Your objective. Collect every line below that contains the word "should". Case counts, so a match must have the same capital and lowercase letters.

(Some lines)
-- Start --
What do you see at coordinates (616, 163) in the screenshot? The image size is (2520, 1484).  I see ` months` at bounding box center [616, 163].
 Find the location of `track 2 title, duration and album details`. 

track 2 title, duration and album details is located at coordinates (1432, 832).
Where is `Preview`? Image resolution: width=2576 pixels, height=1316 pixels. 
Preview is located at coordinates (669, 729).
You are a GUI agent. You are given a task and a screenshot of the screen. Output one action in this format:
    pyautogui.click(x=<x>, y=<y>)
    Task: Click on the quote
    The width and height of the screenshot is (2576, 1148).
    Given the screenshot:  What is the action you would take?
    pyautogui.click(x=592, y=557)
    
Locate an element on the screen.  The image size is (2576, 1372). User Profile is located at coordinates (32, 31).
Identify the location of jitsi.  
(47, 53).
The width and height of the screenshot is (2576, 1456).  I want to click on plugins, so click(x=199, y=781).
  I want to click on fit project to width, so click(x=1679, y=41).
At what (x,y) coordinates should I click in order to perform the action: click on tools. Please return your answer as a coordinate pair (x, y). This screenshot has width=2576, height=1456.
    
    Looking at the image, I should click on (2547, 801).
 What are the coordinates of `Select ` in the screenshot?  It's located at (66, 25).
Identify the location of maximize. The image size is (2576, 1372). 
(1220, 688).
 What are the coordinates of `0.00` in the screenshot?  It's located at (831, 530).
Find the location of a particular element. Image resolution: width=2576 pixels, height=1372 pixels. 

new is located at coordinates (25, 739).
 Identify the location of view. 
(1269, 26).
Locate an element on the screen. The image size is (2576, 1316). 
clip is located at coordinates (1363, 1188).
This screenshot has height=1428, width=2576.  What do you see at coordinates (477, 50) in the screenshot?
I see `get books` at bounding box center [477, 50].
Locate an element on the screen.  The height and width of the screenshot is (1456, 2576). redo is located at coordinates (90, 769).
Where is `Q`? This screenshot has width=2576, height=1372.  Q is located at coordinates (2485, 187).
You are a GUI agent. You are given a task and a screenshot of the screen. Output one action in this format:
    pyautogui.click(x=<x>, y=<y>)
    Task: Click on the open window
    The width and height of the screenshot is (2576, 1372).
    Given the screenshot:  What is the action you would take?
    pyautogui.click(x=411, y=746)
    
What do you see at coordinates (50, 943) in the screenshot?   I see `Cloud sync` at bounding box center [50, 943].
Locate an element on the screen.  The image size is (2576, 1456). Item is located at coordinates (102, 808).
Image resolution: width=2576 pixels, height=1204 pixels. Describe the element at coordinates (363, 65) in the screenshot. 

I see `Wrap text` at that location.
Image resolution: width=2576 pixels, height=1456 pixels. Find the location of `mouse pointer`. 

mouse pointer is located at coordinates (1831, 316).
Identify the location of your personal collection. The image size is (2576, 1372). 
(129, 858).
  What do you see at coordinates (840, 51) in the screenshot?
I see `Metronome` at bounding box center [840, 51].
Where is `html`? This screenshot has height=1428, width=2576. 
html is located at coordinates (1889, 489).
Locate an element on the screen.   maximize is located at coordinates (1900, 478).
-- End --
Written answer.
At what (x,y) coordinates should I click in order to perform the action: click on tools. Please return your answer as a coordinate pair (x, y). This screenshot has width=2576, height=1456.
    Looking at the image, I should click on (2547, 801).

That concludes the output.